At this point we’ll include a few words of caution. First, a billion ain’t worth what it used to be; a billion-dollar deal in September 2025 would have been a $720 million deal in January 2015, and we haven’t adjusted these numbers for inflation.

When examined quarter by quarter, 2025’s deal flow as measured by the CDT reflected the uneasy tempo of a volatile global M&A market. But big deals thrived nonetheless. The first quarter ushered in 37 billion-dollar transactions valued at $135.6 billion, setting a brisk tone for the year. Things didn’t slow down from there. The second quarter kicked into gear with 49 deals worth $248.9 billion, fueled by energy consolidation, data center investment and infrastructure plays that spanned states and even continents. 

Had normalcy settled in (or been factored in) since Liberation Day?

The third quarter seemed to say yes, and proved Texas lawyers’ busiest stretch, 45 deals worth $210.2 billion, as private equity firms got into the act and raced to deploy capital. And even as interest rates stayed high and markets cooled, the fourth quarter closed on a robust note, beating the first quarter: 40 transactions totaling $231.1 billion.

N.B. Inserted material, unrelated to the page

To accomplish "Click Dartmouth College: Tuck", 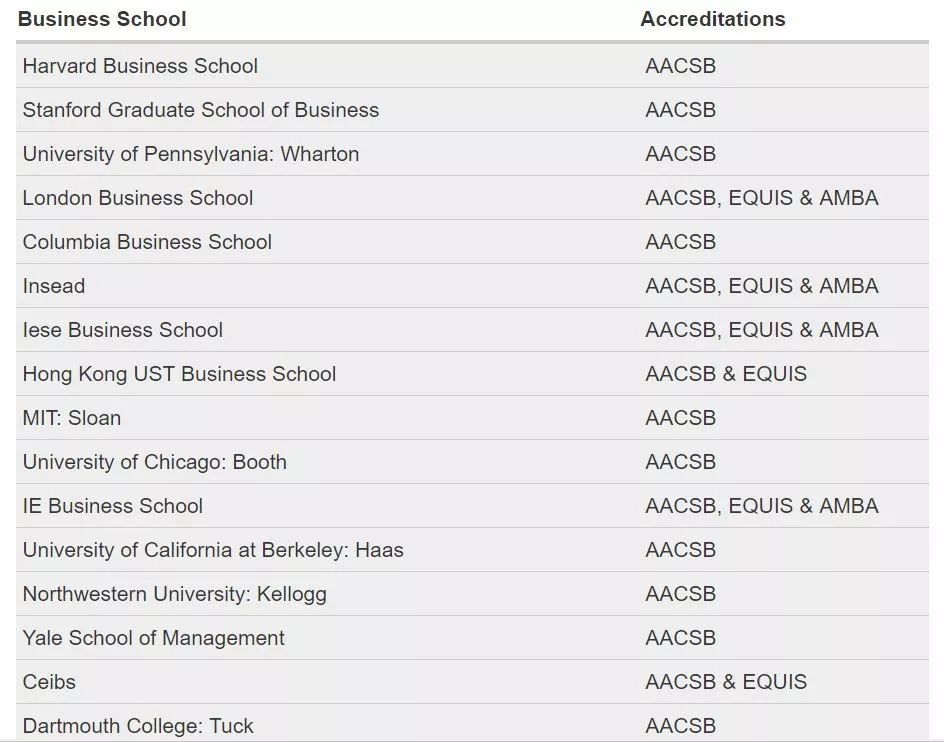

But within all of that dealmaking, another trend stood out: the Texas-led contingent. Of the 171 total billion-dollar deals, 89 were spearheaded by Texas lawyers, each serving as lead counsel representing a principal party (buyer, seller or target) on a deal for their firm. Together, those 89 Texas-led deals carried an extraordinary cumulative value of $422.6 billion, almost half of the total billion-dollar deal flow connected to Texas.

Take that, New York! Well, maybe not so much, but there’s definitely a trend here. And there’s a reason why Texas has been the place every national firm wants to plant its flag for the last 15 years.

The third quarter alone accounted for much of that Texas-led momentum: 39 deals worth a crazy cool $189.9 billion. The first quarter posted 16 deals valued at $62.8 billion, the second quarter 20 deals at $77.2 billion, and the fourth quarter 14 at $92.8 billion, proof that Texas lawyers (and Texas-based firms) were everywhere from corporate boardrooms in New York to financial hubs in London, Singapore and Dubai.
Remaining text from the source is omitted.